* What to do
Whenever the word "target" turns up in a line below, that line should be copied.

* Material for this exercise
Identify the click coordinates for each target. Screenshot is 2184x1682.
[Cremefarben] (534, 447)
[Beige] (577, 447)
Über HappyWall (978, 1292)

==

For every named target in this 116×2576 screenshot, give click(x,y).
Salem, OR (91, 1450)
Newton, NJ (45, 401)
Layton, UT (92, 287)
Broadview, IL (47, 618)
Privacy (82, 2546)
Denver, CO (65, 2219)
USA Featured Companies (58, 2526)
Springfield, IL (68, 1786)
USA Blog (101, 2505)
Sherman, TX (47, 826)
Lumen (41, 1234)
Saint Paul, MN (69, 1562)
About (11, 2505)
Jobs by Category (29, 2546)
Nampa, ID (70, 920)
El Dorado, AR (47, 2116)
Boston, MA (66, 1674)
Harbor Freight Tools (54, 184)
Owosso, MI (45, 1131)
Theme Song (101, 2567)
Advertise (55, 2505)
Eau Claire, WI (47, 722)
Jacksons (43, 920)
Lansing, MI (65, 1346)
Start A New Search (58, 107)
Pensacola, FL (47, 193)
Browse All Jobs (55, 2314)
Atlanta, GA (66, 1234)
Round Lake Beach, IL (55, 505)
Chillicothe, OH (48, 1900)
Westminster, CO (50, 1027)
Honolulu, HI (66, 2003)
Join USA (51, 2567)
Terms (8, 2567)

---

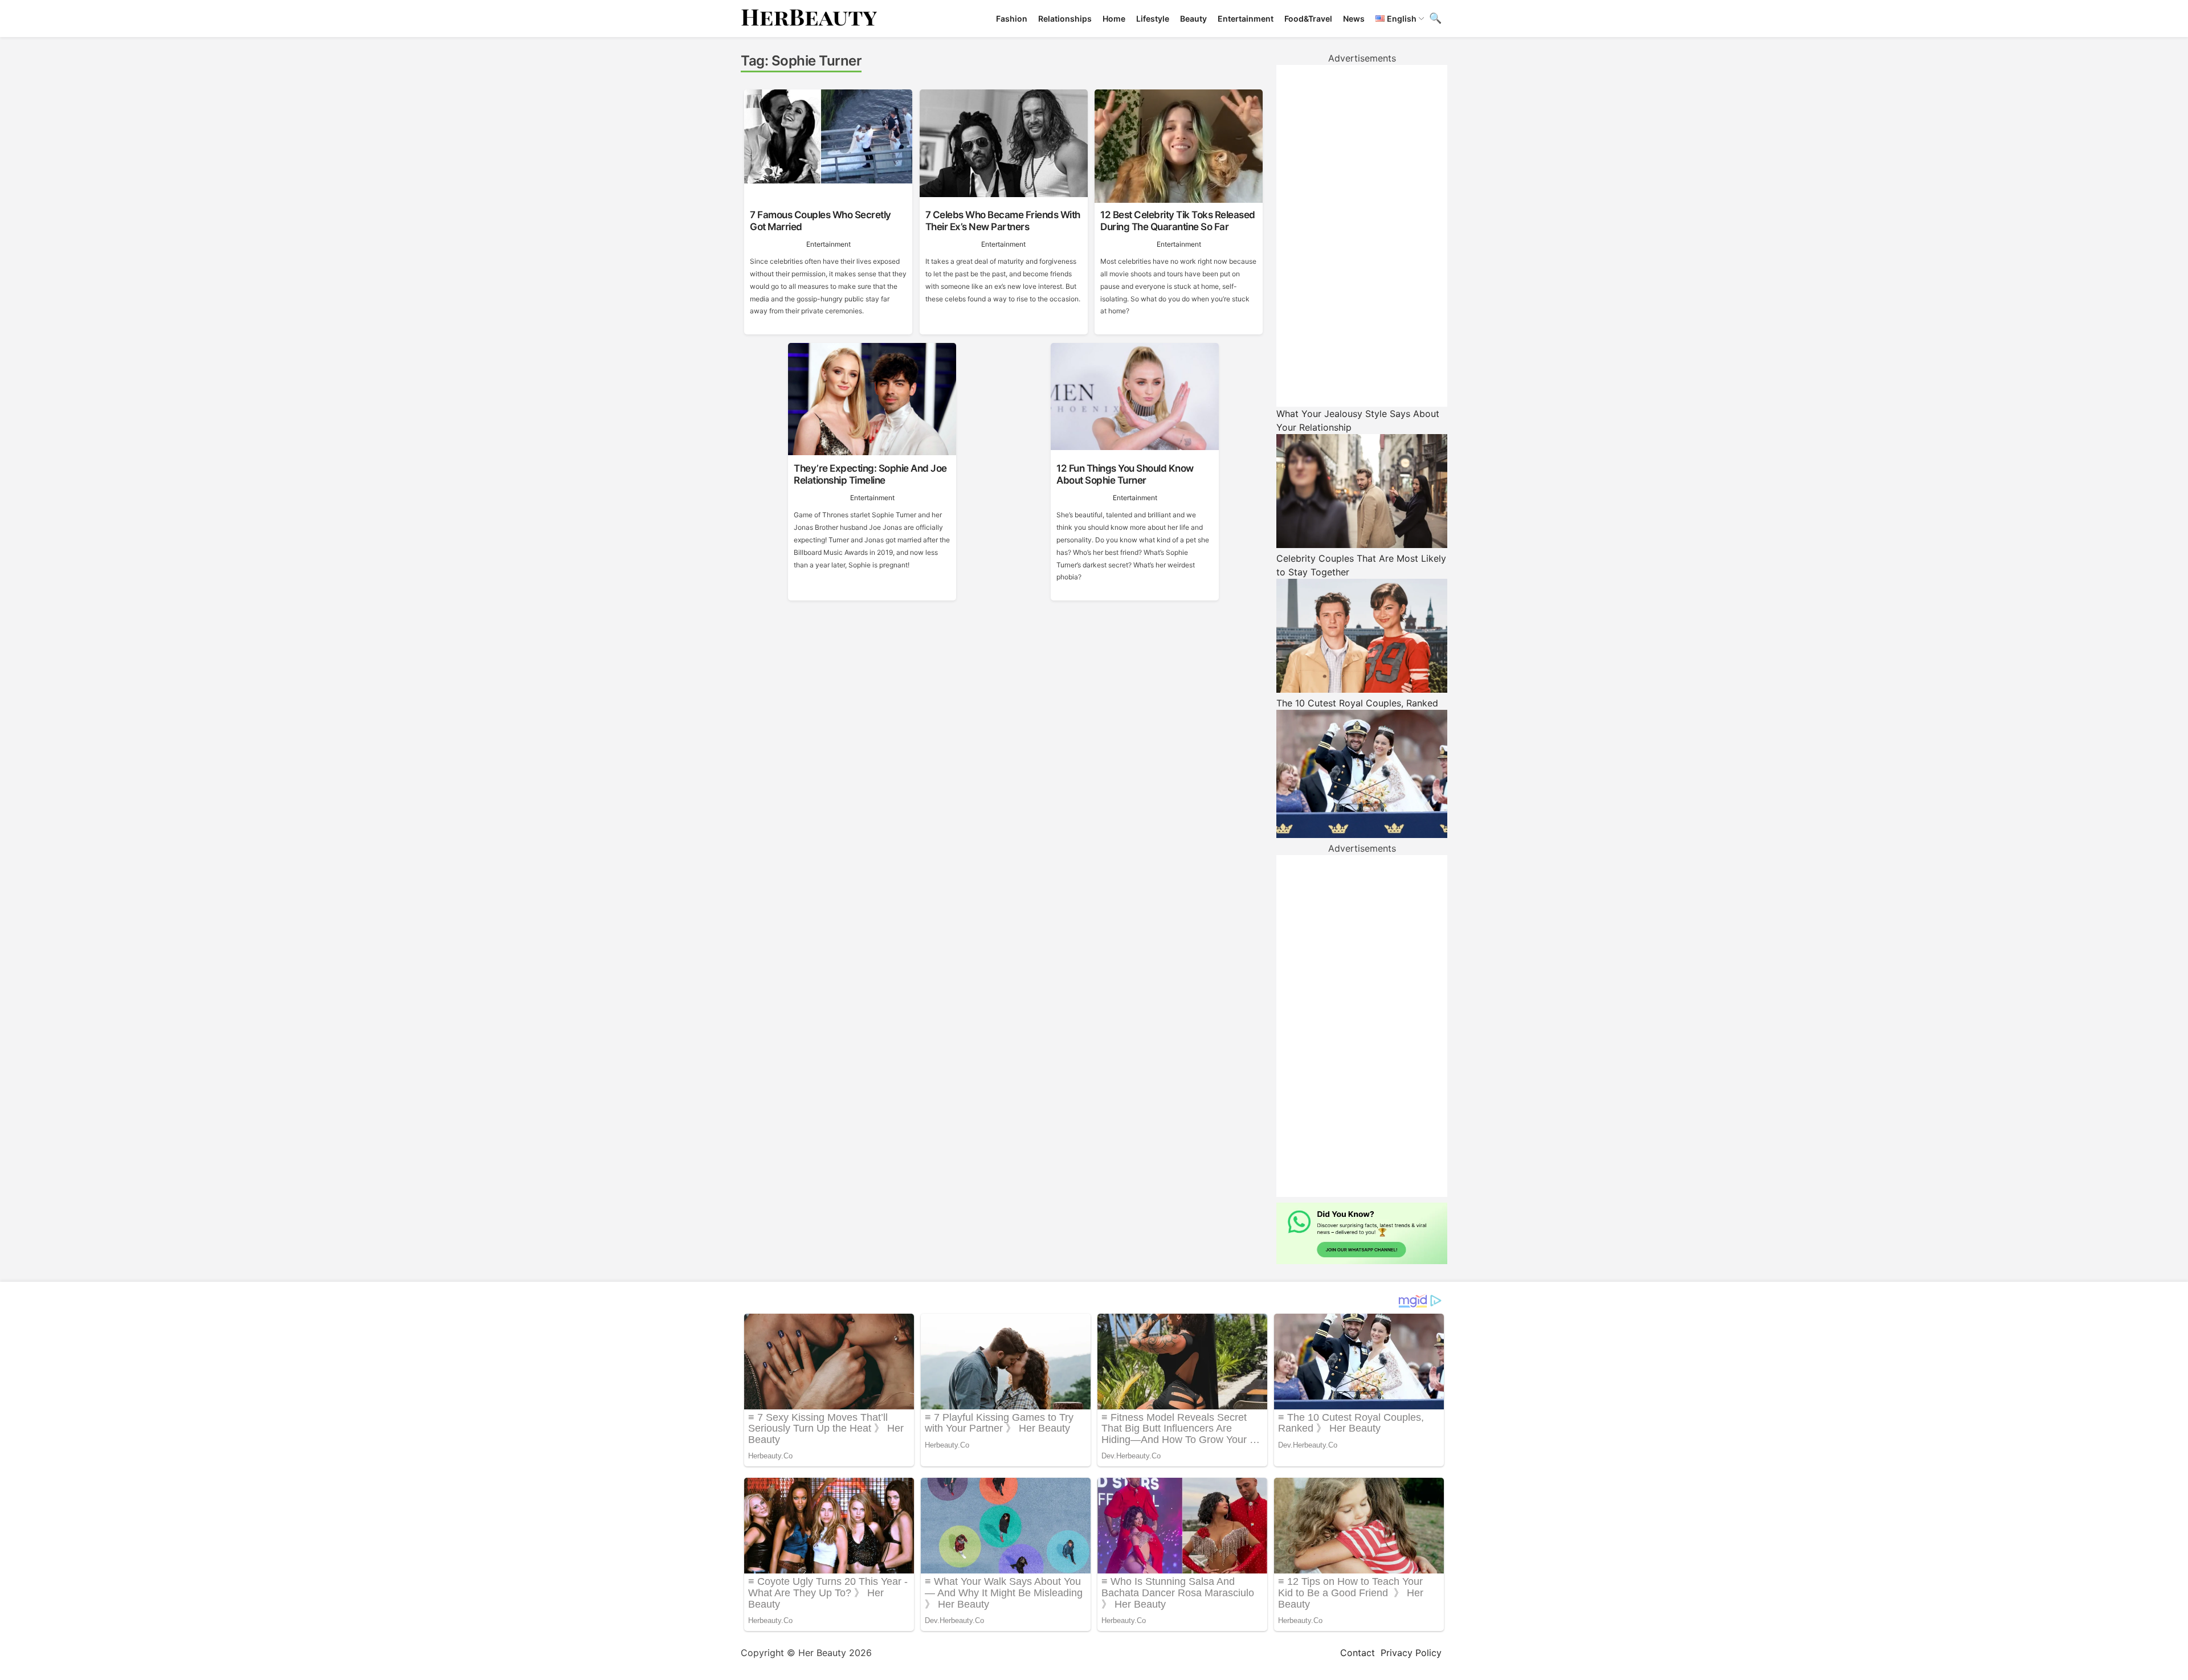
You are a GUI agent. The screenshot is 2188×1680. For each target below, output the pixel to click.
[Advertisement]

* Exercise output
Identify the click coordinates for each target. Screenshot is 2184x1682.
For every named target in this 116×2576 screenshot, give click(x,y).
You are a GUI agent. The screenshot is 2188×1680. For each target below, output the pixel to click.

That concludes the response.